[What you will do] Write out the line that contains "Infraestructura (728, 115)" and every line after it through the end of the entries, exactly as given and with no other lines.
-- Records supplied follows --
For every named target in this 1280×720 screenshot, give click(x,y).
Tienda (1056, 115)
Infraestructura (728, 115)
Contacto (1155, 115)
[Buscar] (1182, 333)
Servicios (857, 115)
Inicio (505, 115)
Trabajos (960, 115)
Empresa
-- Records supplied concluded --
[Result of the exercise]
Infraestructura (728, 115)
Contacto (1155, 115)
[Buscar] (1182, 333)
Servicios (857, 115)
Inicio (505, 115)
Trabajos (960, 115)
Empresa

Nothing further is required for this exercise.